Counts the number of businesses in each community district to understand business density and identify districts with the highest concentration of businesses.

In [19]:
-- Identify the top 5 most diverse business categories (categories with the most different types of businesses)
SELECT Category, COUNT(DISTINCT "Type of Business") AS Type_Count
FROM unions
GROUP BY Category
ORDER BY Type_Count DESC
LIMIT 5;

Unnamed: 0,Category,Type_Count
0,Retail,12
1,Services,6
2,Points of Interest,5
3,Food and Drink,4
4,Parking,1


Counts the distinct business types within each category.

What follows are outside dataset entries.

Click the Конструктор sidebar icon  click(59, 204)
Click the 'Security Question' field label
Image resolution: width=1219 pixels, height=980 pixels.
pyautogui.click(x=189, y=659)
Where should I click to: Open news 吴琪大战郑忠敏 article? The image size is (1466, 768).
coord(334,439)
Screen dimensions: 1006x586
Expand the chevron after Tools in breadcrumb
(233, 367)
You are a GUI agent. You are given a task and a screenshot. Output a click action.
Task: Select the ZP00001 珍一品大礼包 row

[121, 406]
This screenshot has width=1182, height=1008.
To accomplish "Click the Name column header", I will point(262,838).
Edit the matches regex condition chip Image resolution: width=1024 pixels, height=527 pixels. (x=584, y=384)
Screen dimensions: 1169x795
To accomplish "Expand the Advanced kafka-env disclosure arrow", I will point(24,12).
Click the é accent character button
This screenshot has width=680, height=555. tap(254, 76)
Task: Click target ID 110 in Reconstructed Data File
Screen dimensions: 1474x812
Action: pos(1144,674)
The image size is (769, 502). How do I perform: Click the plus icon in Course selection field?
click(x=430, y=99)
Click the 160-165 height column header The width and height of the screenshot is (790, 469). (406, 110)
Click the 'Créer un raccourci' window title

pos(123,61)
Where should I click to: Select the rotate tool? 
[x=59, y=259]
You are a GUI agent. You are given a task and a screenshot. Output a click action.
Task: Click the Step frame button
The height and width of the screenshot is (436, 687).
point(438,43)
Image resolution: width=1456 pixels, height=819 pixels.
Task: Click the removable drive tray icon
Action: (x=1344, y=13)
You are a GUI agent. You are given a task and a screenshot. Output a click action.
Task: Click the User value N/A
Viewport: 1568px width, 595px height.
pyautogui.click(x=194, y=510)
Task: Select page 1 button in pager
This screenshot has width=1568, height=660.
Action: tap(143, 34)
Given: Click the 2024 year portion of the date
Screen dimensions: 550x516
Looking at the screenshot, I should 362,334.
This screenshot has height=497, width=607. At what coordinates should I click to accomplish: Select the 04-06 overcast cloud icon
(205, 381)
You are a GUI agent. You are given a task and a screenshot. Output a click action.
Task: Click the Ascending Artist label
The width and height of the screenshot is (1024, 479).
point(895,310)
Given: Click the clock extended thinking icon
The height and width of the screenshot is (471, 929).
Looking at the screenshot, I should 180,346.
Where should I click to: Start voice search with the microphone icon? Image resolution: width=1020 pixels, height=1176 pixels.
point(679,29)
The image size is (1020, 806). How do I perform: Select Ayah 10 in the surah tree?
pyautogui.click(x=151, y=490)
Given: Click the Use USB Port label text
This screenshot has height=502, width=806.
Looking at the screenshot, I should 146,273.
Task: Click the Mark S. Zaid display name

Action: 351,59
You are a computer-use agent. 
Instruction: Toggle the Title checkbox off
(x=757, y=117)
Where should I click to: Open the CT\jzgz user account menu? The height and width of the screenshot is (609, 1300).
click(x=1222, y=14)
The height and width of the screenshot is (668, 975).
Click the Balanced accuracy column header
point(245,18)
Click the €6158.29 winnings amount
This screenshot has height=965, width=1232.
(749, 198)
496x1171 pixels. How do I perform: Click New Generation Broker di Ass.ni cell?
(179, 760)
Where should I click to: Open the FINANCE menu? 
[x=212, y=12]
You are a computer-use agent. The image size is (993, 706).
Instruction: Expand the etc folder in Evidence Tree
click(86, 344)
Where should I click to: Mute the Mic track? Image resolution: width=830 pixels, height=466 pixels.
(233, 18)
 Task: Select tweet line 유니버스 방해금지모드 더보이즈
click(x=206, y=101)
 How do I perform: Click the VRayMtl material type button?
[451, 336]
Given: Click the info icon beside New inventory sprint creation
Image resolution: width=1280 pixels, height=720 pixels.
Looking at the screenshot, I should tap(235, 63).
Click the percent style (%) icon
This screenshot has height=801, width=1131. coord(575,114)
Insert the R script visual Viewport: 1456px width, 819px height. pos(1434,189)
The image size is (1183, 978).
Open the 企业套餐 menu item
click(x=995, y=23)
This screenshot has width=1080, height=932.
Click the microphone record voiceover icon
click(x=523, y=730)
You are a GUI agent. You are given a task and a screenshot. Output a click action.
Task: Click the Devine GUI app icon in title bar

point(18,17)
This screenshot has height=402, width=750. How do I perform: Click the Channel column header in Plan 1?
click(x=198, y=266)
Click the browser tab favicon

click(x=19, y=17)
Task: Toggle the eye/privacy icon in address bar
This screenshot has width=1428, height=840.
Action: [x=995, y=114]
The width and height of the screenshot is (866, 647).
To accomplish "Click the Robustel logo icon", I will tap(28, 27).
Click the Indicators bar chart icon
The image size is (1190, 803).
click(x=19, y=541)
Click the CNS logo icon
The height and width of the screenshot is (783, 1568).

It then orders the results in descending order and limits the output to the top 5 categories, highlighting the most diverse business categories.

In [6]:
-- Analyze the distribution of business types based on geographical coordinates
SELECT "Type of Business", AVG(Latitude) AS Avg_Latitude, AVG(Longitude) AS Avg_Longitude
FROM unions
WHERE Latitude IS NOT NULL AND Longitude IS NOT NULL
GROUP BY "Type of Business"
ORDER BY "Type of Business";

Unnamed: 0,Type of Business,Avg_Latitude,Avg_Longitude
0,Apparel and Footwear,40.7368,-73.991995
1,Arts and Leisure,40.736641,-73.991812
2,Banks and Finances,40.735632,-73.989391
3,Bars and Lounges,40.734957,-73.988255
4,Beauty,40.735906,-73.990232
5,Books and News,40.735313,-73.990878
6,Casual Eateries,40.735109,-73.989457
7,Cleaners and Shoe Repair,40.7347,-73.987404
8,Education,40.736204,-73.992534
9,Electronics and Video,40.735941,-73.991319


Calculates the average latitude and longitude for each business type. It groups the businesses by type and then calculates the mean geographical coordinates for each group, providing insights into the spatial distribution of business types.